# WORK TASK
Beginning with the line where "Toggle the select-all" appears, repeat every remaining line of the entries exactly, the last line included.

# Pixel coordinate grounding data
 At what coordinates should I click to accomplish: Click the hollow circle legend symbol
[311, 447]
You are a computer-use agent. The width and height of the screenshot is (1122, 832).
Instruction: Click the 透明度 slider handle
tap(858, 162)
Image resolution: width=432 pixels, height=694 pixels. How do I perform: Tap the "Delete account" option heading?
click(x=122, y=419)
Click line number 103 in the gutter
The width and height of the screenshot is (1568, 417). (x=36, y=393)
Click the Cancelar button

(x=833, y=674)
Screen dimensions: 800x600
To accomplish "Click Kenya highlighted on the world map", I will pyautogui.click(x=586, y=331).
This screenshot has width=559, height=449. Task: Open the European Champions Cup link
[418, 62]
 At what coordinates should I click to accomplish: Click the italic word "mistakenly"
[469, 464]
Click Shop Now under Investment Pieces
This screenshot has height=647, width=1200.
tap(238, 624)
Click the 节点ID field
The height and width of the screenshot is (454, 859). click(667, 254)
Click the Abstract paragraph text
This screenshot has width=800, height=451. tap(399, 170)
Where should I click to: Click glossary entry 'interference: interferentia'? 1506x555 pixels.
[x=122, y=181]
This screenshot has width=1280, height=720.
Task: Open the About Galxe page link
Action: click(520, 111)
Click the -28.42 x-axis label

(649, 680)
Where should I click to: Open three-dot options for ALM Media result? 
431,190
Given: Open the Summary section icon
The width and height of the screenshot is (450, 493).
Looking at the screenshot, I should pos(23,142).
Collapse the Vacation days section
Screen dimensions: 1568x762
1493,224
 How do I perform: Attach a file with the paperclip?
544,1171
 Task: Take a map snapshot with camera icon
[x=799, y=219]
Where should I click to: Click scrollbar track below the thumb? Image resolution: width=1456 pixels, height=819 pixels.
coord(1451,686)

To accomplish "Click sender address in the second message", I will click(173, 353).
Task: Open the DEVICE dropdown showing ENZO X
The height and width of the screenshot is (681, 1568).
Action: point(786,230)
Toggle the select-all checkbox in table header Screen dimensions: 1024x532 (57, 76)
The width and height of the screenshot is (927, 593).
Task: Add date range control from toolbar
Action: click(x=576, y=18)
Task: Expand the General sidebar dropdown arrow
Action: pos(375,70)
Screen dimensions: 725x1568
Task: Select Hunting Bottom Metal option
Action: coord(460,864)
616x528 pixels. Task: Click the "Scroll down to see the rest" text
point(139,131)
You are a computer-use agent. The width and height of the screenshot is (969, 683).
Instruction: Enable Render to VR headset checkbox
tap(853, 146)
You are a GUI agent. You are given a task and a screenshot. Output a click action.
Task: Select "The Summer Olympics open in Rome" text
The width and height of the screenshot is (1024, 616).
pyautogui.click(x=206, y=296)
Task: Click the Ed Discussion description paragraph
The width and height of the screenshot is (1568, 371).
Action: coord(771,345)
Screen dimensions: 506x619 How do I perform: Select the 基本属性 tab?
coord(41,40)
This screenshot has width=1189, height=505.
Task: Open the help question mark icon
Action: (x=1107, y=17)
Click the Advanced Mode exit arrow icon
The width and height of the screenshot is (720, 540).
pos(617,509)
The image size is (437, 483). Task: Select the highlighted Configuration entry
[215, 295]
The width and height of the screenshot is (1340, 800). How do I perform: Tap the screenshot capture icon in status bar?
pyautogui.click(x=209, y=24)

# EXERCISE RESPONSE
Toggle the select-all checkbox in table header Screen dimensions: 1024x532 (57, 76)
The width and height of the screenshot is (927, 593).
Task: Add date range control from toolbar
Action: click(x=576, y=18)
Task: Expand the General sidebar dropdown arrow
Action: pos(375,70)
Screen dimensions: 725x1568
Task: Select Hunting Bottom Metal option
Action: coord(460,864)
616x528 pixels. Task: Click the "Scroll down to see the rest" text
point(139,131)
You are a computer-use agent. The width and height of the screenshot is (969, 683).
Instruction: Enable Render to VR headset checkbox
tap(853, 146)
You are a GUI agent. You are given a task and a screenshot. Output a click action.
Task: Select "The Summer Olympics open in Rome" text
The width and height of the screenshot is (1024, 616).
pyautogui.click(x=206, y=296)
Task: Click the Ed Discussion description paragraph
The width and height of the screenshot is (1568, 371).
Action: coord(771,345)
Screen dimensions: 506x619 How do I perform: Select the 基本属性 tab?
coord(41,40)
This screenshot has width=1189, height=505.
Task: Open the help question mark icon
Action: (x=1107, y=17)
Click the Advanced Mode exit arrow icon
The width and height of the screenshot is (720, 540).
pos(617,509)
The image size is (437, 483). Task: Select the highlighted Configuration entry
[215, 295]
The width and height of the screenshot is (1340, 800). How do I perform: Tap the screenshot capture icon in status bar?
pyautogui.click(x=209, y=24)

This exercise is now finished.